The Boys of Baraka is a 2005 documentary film produced and directed by filmmakers Heidi Ewing and Rachel Grady. The documentary follows twenty boys from Baltimore, Maryland who spend their seventh and eighth-grade years at a rural boarding school in northern Kenya.

It premiered at the South by Southwest Film Festival in 2005, where it won the Special Jury Award for Documentary Feature. It was released theatrically in 2006 by ThinkFilm. The film also won a Gold Hugo at the 2005 Chicago Film Festival for Best Documentary and an NAACP Image Award for Outstanding Independent or Foreign Film. The film was shortlisted for the 2006 Academy Awards and nominated for an Emmy for Outstanding Informational Programming.

==Synopsis==

The Boys of Baraka is a documentary film that sheds light on the harsh realities faced by African American boys in Baltimore. The film addresses African-American boys' alarmingly high rate of failure to graduate from high school in Baltimore, with many ending up in jail. These numbers reflect the challenges posed by drug dealers, addiction, and a public school system overwhelmed by chaos.

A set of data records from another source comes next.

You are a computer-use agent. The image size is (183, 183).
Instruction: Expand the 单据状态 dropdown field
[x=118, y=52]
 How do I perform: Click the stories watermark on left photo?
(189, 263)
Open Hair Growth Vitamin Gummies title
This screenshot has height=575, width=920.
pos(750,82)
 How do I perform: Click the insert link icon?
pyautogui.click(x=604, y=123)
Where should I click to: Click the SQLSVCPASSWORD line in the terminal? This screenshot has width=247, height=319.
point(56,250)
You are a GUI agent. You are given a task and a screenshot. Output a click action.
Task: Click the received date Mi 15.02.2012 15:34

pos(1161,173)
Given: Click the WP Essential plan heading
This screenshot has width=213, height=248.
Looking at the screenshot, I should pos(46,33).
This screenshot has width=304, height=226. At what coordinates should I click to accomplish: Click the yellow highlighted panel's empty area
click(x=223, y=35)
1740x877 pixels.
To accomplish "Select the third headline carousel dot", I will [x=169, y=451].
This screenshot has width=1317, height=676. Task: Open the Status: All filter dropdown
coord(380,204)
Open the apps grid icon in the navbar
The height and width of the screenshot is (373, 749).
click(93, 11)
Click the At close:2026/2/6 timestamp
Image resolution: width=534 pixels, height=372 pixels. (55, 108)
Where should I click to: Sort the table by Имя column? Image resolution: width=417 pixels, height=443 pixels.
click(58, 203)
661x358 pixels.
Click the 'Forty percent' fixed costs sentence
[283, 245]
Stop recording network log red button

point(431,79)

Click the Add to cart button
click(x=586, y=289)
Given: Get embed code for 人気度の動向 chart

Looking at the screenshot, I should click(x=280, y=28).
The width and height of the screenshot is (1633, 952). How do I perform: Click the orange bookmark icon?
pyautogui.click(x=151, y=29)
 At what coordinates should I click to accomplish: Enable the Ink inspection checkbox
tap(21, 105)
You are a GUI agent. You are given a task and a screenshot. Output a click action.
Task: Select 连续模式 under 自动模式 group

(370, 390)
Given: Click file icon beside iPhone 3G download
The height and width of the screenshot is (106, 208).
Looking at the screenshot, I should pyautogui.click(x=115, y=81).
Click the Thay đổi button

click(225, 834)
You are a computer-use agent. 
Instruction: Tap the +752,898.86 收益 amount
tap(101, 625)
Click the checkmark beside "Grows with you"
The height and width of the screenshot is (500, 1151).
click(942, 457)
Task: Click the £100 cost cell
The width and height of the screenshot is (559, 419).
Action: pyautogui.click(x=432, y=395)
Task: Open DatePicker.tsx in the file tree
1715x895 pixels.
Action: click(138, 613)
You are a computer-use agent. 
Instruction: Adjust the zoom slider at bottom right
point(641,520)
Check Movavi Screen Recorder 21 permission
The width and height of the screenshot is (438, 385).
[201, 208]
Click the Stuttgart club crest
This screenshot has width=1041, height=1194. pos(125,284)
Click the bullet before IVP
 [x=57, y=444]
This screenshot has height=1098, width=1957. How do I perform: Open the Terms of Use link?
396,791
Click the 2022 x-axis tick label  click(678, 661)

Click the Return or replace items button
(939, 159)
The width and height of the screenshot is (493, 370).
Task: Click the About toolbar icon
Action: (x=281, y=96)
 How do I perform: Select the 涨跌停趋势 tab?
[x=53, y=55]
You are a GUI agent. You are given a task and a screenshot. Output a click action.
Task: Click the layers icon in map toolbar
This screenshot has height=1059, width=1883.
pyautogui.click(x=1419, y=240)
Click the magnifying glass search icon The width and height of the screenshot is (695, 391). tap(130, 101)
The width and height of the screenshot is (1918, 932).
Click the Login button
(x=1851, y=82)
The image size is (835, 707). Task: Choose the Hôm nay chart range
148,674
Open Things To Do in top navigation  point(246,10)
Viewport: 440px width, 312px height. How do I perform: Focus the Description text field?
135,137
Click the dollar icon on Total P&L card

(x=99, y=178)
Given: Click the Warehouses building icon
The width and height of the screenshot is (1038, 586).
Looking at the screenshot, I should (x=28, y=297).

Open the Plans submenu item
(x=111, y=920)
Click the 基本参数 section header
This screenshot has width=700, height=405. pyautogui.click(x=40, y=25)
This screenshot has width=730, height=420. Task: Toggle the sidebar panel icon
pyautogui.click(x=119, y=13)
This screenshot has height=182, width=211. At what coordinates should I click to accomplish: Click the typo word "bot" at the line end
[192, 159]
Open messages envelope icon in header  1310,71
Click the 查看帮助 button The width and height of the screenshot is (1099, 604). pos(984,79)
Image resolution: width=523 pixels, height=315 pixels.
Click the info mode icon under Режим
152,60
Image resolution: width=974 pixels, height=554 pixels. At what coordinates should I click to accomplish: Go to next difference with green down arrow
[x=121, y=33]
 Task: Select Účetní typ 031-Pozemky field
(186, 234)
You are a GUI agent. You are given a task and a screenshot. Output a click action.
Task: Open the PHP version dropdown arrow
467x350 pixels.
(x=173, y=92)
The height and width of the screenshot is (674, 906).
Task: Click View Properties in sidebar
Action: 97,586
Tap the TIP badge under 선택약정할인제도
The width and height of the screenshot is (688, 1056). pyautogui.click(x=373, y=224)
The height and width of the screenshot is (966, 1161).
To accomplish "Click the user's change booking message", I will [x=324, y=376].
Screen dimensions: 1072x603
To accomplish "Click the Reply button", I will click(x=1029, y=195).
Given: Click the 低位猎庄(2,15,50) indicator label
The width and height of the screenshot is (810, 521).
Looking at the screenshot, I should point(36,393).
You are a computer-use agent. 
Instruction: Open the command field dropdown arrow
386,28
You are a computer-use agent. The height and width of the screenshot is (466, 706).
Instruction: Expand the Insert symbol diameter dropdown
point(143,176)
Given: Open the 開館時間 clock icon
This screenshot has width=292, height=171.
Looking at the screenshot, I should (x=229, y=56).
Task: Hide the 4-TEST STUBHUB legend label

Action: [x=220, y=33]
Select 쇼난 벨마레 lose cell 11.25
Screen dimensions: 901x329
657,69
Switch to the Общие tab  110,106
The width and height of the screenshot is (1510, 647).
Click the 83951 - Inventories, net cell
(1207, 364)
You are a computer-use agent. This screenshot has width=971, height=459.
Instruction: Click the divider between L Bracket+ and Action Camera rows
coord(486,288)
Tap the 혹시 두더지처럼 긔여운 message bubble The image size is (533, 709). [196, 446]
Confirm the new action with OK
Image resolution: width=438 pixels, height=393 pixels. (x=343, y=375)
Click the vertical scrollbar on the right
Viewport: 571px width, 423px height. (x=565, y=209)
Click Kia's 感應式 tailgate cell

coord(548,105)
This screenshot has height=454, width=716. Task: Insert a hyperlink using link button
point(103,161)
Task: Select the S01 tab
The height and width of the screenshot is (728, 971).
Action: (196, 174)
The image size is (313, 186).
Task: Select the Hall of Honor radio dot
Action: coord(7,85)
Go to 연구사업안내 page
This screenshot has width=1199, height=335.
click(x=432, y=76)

The documentary focuses on four young boys: Devon Brown, Montrey Moore, Richard Keyser Jr., and Richard's younger brother, Romesh Vance. These boys, aged 12 and 13, find themselves at a critical juncture in their lives. Living in the tough streets of Baltimore, they are confronted with choices that could determine their futures. Will they succumb to the allure of the drug trade, manage to continue their education against the odds, or become victims of violence?

== Background ==
Founded by the private Abell Foundation in 1996, the Baraka School – "baraka" means "blessing" in Kiswahili, the native spoken language of eastern Africa – was designed to give "at-risk" African American boys from Baltimore a chance to learn academically and grow personally in an environment far removed from their troubled neighbourhoods. Without television, Game Boys and fast food, and exposed to the hardworking and socially rich life of rural Africans, the boys are given a more disciplined structure and the kind of educational attention (a five-to-one student-teacher ratio) normally reserved for better-heeled private schools.

The Boys of Baraka is a co-production of the Independent Television Service (ITVS), produced in association with American Documentary | POV. The film was released theatrically in 2006 by Think Film.

==Reception==
On review aggregator website Rotten Tomatoes, the film holds an approval rating of 76% based on 46 reviews, with an average rating of 7.2/10.